▶ **WORK TO COMPLETE**
Filter task. Return each line of the material that holds the string "Collapse".

▶ **MATERIAL SUPPLIED**

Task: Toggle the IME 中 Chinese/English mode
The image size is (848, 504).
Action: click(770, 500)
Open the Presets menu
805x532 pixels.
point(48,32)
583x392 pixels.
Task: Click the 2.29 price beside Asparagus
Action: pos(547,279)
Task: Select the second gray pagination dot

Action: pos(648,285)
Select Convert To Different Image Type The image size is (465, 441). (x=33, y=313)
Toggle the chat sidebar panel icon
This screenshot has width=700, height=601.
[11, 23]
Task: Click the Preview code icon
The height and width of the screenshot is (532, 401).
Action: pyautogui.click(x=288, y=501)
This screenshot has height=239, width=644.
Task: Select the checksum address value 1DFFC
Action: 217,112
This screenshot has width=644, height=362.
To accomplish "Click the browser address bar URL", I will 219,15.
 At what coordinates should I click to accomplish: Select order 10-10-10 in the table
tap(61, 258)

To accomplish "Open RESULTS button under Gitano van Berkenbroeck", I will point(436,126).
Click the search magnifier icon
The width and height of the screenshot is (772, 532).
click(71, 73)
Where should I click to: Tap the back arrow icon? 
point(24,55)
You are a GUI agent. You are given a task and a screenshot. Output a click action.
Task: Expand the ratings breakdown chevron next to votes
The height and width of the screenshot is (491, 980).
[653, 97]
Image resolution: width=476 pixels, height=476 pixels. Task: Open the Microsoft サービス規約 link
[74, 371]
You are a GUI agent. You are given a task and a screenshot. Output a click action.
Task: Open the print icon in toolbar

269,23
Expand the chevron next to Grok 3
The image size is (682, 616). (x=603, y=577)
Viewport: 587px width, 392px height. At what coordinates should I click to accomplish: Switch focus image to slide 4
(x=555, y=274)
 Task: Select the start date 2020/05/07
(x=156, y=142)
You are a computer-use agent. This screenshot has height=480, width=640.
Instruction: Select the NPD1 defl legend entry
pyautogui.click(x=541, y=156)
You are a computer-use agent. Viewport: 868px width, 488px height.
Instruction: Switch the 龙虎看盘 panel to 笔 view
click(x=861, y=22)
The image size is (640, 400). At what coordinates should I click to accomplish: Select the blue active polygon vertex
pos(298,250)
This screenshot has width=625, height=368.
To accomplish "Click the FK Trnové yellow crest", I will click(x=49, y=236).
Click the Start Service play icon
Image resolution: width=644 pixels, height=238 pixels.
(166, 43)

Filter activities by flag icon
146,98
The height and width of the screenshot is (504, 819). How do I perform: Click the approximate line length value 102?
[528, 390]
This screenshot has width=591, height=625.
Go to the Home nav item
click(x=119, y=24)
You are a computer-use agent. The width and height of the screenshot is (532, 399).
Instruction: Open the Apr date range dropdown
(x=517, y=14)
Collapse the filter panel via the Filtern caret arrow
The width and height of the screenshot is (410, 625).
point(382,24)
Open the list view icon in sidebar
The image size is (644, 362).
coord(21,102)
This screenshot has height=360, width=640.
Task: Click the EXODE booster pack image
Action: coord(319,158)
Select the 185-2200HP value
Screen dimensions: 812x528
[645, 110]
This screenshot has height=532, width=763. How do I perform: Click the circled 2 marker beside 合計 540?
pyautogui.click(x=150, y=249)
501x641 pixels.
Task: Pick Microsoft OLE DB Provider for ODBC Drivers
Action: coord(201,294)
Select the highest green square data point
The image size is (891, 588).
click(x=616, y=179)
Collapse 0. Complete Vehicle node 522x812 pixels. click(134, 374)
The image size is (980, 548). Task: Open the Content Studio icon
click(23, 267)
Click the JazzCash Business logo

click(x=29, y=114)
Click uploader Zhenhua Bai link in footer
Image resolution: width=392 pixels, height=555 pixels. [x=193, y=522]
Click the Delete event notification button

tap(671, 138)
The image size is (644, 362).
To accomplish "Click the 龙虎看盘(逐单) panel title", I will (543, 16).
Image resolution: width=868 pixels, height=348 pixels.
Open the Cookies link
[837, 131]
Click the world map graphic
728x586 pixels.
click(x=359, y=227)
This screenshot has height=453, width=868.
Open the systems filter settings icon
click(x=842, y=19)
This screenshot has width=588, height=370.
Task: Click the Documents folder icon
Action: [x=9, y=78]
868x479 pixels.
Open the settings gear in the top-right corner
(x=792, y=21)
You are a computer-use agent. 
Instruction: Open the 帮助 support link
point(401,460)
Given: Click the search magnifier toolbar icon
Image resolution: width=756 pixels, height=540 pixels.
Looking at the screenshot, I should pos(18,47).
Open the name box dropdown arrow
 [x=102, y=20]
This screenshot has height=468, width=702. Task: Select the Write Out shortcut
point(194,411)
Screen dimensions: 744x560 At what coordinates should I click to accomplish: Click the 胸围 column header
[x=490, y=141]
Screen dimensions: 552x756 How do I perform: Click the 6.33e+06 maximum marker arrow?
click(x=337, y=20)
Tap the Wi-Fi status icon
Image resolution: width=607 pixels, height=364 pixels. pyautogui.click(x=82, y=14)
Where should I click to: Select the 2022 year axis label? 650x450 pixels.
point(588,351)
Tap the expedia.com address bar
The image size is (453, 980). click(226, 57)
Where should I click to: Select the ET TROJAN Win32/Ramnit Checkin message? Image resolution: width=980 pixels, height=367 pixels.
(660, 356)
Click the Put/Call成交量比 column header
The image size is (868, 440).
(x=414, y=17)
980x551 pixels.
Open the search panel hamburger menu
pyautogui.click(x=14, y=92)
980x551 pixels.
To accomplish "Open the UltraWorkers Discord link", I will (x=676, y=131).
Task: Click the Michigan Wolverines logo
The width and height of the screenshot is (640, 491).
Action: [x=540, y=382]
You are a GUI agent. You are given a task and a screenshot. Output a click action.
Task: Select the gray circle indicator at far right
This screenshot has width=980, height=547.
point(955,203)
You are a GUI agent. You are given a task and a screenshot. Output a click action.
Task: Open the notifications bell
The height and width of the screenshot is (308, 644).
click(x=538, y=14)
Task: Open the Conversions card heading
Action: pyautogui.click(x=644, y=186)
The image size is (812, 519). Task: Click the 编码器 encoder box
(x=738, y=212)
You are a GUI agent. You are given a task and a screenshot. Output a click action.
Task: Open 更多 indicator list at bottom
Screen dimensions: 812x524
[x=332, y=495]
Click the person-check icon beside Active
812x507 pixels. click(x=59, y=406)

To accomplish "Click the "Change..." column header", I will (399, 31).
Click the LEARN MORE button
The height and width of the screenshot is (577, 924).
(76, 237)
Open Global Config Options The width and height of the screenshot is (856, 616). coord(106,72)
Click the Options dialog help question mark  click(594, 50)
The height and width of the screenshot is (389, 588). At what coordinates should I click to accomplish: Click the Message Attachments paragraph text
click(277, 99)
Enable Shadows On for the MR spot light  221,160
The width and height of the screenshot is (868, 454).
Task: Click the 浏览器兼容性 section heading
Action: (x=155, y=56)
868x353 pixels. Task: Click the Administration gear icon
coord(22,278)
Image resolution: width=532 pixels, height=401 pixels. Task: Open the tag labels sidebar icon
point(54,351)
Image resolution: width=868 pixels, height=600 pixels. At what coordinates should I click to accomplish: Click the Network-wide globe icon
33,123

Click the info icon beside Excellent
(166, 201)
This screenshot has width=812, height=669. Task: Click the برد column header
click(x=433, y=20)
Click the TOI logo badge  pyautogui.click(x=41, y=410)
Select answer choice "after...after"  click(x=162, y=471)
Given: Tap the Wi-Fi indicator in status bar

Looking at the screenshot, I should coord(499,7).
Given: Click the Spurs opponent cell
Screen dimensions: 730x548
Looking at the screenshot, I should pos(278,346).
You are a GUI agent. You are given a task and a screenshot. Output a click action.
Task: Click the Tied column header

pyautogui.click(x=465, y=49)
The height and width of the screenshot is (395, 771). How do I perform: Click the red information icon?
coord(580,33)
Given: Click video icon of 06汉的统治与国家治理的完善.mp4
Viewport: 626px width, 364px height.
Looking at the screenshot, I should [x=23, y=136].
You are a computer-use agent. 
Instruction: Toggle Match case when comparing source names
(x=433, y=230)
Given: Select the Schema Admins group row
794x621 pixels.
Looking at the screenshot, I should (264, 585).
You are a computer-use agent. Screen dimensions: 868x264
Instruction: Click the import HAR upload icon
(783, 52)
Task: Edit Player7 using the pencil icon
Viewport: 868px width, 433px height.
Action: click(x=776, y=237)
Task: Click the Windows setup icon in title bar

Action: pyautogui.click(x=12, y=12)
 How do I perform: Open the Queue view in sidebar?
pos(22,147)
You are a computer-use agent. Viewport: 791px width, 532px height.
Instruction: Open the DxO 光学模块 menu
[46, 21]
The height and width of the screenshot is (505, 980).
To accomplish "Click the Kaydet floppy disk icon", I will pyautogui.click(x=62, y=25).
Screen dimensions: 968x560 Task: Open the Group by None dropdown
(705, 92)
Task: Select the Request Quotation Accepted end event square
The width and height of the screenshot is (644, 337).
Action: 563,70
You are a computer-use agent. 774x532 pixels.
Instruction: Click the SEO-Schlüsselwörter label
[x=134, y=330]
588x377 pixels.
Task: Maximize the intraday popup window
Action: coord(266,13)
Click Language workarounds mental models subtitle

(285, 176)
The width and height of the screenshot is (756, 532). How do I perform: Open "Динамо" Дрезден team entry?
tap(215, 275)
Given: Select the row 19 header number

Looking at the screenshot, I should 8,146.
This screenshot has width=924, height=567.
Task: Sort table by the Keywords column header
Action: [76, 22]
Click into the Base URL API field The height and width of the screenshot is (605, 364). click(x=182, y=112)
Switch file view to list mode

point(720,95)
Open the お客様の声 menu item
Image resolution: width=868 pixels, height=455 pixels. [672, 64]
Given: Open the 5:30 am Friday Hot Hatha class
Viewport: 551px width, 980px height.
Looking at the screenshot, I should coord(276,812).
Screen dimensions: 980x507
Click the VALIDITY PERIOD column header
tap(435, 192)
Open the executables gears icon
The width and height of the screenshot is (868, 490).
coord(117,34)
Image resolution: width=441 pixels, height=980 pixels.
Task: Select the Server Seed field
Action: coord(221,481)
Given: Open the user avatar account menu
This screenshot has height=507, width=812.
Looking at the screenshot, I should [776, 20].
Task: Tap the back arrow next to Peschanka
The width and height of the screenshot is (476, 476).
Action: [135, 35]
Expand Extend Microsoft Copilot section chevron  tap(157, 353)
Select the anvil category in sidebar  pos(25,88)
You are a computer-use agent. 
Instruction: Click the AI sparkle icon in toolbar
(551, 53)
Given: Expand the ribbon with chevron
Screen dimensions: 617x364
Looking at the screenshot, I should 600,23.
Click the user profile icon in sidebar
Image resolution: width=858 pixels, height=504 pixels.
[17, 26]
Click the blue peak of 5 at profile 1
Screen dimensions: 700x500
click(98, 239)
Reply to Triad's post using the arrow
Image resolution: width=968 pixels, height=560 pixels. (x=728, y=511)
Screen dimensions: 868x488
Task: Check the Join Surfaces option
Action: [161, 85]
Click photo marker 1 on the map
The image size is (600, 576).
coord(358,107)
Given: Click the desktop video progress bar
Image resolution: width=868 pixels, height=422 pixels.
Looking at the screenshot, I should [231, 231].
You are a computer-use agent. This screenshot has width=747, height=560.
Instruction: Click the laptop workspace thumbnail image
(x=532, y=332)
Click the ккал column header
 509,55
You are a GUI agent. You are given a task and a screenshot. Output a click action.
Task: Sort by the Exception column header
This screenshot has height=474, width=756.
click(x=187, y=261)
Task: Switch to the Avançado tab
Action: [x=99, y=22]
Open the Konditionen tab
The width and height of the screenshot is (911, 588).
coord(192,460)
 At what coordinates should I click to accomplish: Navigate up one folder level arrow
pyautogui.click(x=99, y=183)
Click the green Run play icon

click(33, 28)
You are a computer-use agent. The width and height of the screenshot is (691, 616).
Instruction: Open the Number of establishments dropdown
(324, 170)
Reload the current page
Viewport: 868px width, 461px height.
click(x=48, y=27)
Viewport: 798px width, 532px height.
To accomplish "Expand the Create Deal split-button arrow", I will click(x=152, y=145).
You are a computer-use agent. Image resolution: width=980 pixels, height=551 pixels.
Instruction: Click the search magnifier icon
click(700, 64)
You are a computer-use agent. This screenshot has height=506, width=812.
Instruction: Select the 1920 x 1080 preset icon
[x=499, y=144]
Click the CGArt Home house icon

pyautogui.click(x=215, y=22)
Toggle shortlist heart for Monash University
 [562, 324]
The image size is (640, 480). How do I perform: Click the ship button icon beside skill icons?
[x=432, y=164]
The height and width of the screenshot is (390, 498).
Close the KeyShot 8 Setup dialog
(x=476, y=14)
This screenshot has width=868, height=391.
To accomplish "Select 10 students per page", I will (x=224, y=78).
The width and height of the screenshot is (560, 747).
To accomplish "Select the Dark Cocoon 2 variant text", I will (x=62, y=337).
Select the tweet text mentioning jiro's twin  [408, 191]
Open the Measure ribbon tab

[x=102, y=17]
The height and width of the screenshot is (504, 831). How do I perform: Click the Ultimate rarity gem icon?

▶ **RESULT BELOW**
Collapse the filter panel via the Filtern caret arrow
Collapse 0. Complete Vehicle node 522x812 pixels. click(134, 374)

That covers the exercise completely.